Scan the entries and state how many lines contain "product". Write no other text.

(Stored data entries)
•••
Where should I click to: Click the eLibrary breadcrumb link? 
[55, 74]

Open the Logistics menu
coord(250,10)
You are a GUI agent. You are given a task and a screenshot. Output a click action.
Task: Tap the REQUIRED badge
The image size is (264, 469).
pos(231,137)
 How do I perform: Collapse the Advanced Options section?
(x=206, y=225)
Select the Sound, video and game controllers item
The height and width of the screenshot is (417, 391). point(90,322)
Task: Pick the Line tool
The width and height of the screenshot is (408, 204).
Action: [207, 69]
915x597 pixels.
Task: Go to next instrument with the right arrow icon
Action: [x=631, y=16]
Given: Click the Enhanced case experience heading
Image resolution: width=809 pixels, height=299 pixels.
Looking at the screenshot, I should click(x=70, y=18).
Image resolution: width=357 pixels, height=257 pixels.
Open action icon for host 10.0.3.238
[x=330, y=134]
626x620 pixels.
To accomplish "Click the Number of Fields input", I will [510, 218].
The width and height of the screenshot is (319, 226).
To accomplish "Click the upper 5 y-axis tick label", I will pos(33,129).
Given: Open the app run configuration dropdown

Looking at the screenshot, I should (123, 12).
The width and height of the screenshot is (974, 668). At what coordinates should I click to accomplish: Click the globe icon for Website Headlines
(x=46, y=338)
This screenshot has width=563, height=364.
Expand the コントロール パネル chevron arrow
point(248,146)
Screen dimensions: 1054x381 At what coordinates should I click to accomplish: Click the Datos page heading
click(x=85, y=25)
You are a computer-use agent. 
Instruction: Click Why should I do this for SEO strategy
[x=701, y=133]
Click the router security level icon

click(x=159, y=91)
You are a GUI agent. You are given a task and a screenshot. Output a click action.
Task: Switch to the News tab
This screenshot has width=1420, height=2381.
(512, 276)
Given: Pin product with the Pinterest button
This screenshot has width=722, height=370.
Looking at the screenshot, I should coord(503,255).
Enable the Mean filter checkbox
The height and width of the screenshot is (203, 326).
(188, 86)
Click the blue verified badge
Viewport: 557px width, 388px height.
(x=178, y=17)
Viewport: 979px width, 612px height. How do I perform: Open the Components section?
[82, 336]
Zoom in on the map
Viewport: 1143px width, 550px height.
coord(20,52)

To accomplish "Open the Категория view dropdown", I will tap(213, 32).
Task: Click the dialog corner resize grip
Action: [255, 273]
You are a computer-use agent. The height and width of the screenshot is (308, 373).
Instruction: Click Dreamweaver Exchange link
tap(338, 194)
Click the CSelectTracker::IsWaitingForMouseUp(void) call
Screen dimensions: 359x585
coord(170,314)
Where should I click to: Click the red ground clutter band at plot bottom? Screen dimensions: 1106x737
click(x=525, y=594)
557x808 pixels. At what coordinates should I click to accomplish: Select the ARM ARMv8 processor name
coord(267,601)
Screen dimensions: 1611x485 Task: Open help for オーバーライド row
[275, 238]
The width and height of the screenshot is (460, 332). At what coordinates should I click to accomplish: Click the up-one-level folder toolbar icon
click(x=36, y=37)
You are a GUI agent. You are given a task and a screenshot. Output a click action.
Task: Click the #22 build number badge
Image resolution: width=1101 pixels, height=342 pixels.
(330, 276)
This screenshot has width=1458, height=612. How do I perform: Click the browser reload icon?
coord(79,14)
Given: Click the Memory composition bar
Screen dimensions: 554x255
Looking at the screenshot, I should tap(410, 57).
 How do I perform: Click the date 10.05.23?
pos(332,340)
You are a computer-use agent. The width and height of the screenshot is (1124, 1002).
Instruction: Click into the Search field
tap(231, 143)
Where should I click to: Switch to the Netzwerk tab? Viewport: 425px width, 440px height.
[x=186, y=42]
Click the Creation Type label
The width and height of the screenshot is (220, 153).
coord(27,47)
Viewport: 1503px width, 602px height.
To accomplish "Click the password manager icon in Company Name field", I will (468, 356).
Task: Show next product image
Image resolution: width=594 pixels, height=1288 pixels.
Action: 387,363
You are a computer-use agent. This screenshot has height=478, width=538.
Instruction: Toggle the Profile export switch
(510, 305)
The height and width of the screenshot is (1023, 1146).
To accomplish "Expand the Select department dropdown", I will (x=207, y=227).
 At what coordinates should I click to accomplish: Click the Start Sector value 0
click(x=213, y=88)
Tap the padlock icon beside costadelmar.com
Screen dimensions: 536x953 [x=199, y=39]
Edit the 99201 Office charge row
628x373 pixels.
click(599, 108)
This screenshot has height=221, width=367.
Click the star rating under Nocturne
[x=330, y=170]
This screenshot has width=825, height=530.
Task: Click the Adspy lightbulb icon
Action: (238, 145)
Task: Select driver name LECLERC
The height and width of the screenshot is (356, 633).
•••
* [Answer box]: 2